---- MATERIAL FOR THIS TASK
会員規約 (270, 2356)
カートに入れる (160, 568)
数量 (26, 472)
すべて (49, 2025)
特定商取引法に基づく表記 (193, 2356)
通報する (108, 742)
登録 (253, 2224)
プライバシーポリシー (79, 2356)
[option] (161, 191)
--------
▶ [EXERCISE]: Copy every line of the data above exactly.

▶ [RESULT OF THIS EXERCISE]:
会員規約 (270, 2356)
カートに入れる (160, 568)
数量 (26, 472)
すべて (49, 2025)
特定商取引法に基づく表記 (193, 2356)
通報する (108, 742)
登録 (253, 2224)
プライバシーポリシー (79, 2356)
[option] (161, 191)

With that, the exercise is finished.